また、仮にほかの相続人に不動産を渡して好きにしてくれということは可能なのでしょうか?
民法1041条を見ると不動産で渡しても渡さなくてもよさそうに見えます。

遺留分権利者の側から価格弁償を選択することはできません。とあります。
価額弁償の額に関する話し合いが始まらない場合は
遺留分権利者から価額弁償請求することはできないと紹介しましたが、
では受遺者等が価額弁償の意思表示をしたにも関わらず、
いついくら支払うという価額弁償に関する具体的な話し合いが始まらない場合はどうすればよいのでしょうか。
遺留分権利者は、受遺者等が主張するとおり、価額弁償の請求を選択して、
金銭請求することが可能です。
他方、受遺者等が現実に価額弁償をするまでは、価額弁償の請求ではなく、
原則通り目的物の所有権に基づく現物返還請求をすることも可能です。

https://souzoku-soudan-bengoshi.jp/archives/1224
https://ac-souzoku.jp/inheritance/reserve/3051/
https://www.tp-iryuubun.com/knowledge/knowledge_010.html
http://www.souzokulaw.jp/knowledge/cat5/kagaku1.html

質問4

遺留分減殺請求後の相続人のみの合意書として、下記のURLの用に作成すれば後日、問題は生じませんでしょうか?
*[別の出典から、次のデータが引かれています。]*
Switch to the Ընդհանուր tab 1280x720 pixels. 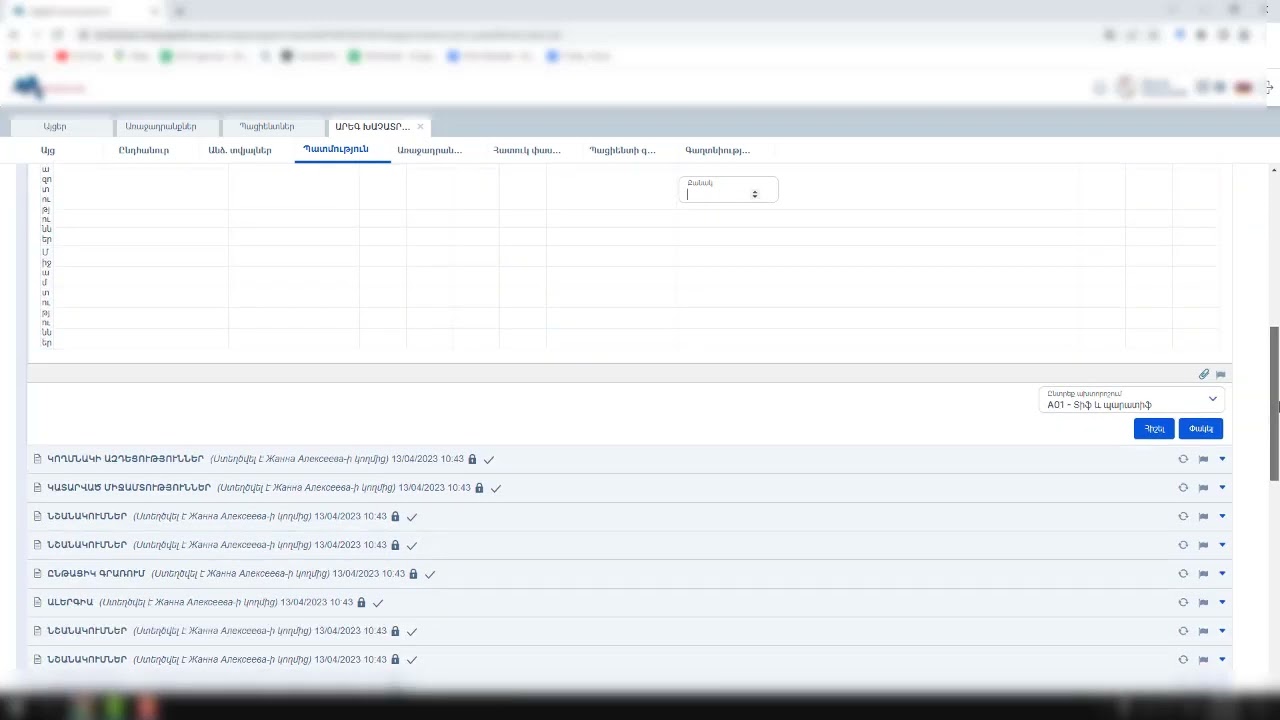pyautogui.click(x=144, y=150)
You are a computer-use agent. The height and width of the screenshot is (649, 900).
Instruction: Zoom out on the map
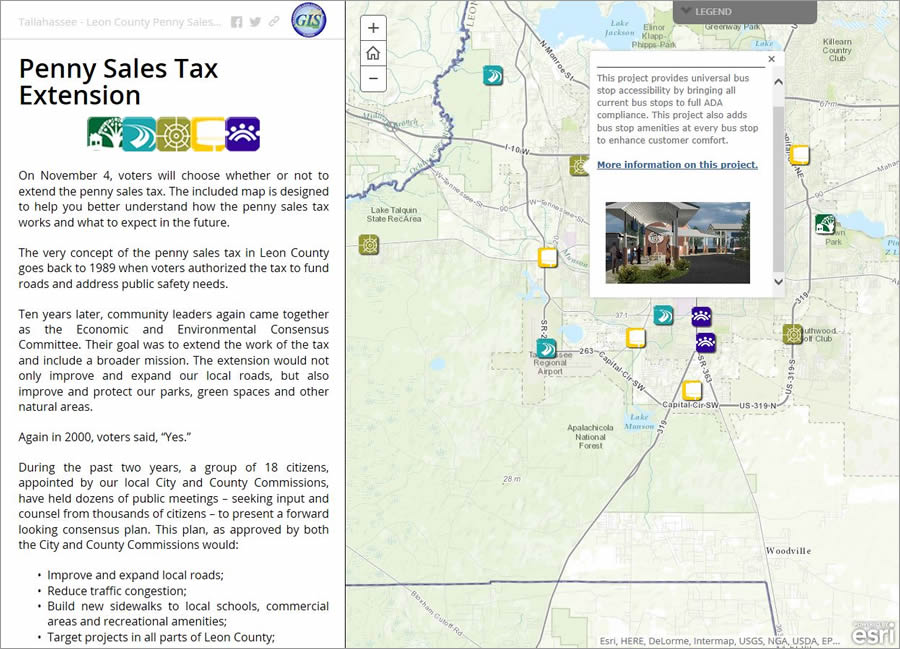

https://ac-souzoku.jp/common/pdf/7-3-1.pdf

質問5

孫Cは被相続人の土地を使用貸借して賃貸用不動産を建築して賃貸料をCが収受していました。
被相続人には土地はいくつかありましたが、年金も少なく、賃料のあるところもなかったため、
老人ホームの金額と土地の固定資産税の支払が年金からと過去の貯蓄からはできない状態でした。
概算で年金の年収70万円で、土地固定資産税年額140万円、老人ホーム年額240万円のため
孫Cは自分の賃料の入金を原資に毎年、300万円ほどおばあさんの口座に入金していました。
これは遺留分減殺請求を受けた場合の交渉材料にはできるものでしょうか?
できるならどれほど考慮してもらえそうでしょうか?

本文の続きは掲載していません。